Set down the listing from the line that contains "Given: Maximize the policy dialog window" through the line that contains "Select the dagmar position marker point", reproducing each line exactly.

RECORD EXTRACTS:
********************

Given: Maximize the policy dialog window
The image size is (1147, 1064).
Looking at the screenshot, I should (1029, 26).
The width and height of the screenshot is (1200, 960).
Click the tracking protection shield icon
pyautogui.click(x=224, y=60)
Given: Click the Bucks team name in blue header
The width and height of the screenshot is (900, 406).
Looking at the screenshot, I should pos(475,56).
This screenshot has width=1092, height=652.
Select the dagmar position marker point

********************

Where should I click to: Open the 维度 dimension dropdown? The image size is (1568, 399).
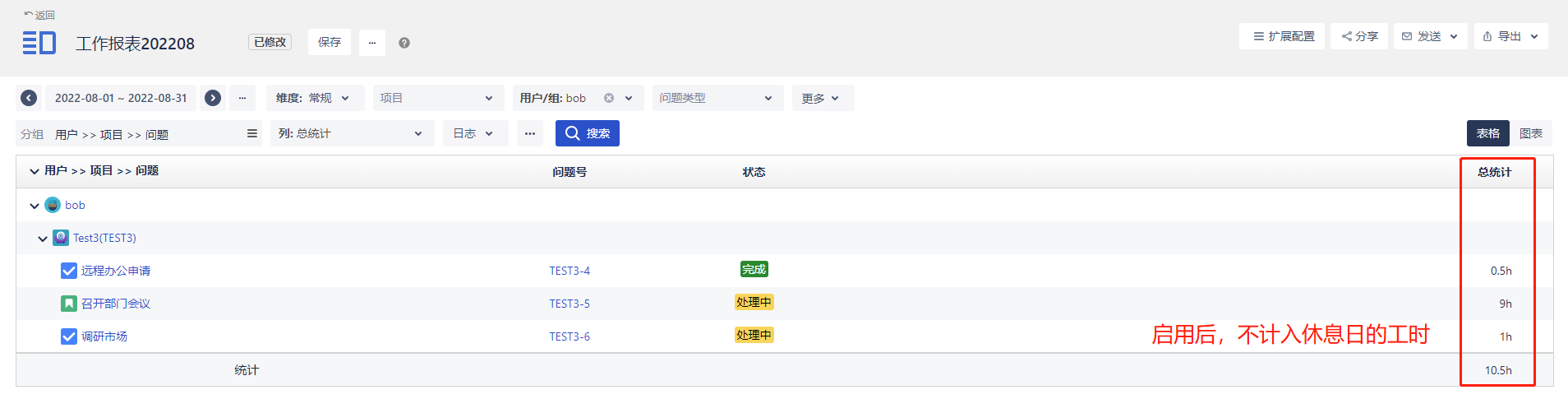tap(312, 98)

********************

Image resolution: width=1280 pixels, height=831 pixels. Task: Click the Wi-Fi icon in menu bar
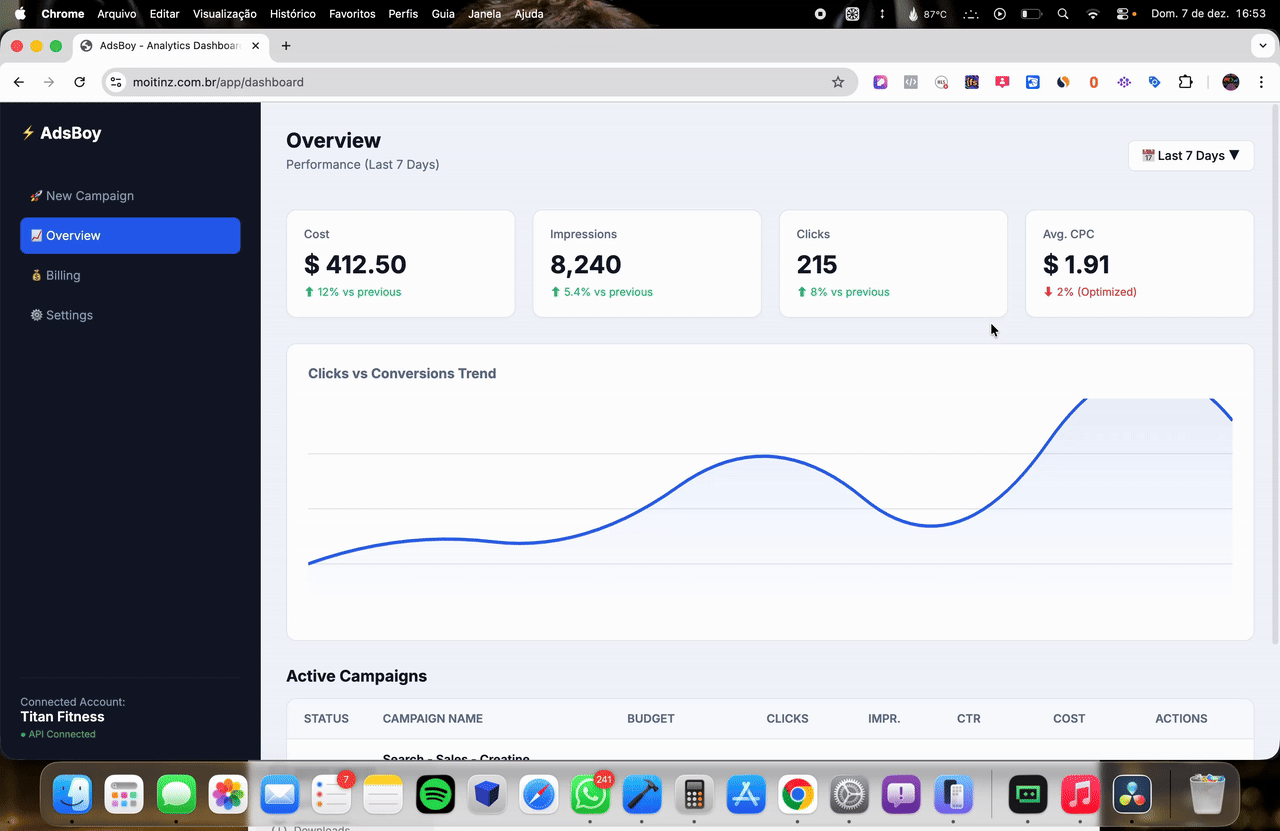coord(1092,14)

********************

COMPLETE ANSWER:
Given: Maximize the policy dialog window
The image size is (1147, 1064).
Looking at the screenshot, I should (1029, 26).
The width and height of the screenshot is (1200, 960).
Click the tracking protection shield icon
pyautogui.click(x=224, y=60)
Given: Click the Bucks team name in blue header
The width and height of the screenshot is (900, 406).
Looking at the screenshot, I should pos(475,56).
This screenshot has width=1092, height=652.
Select the dagmar position marker point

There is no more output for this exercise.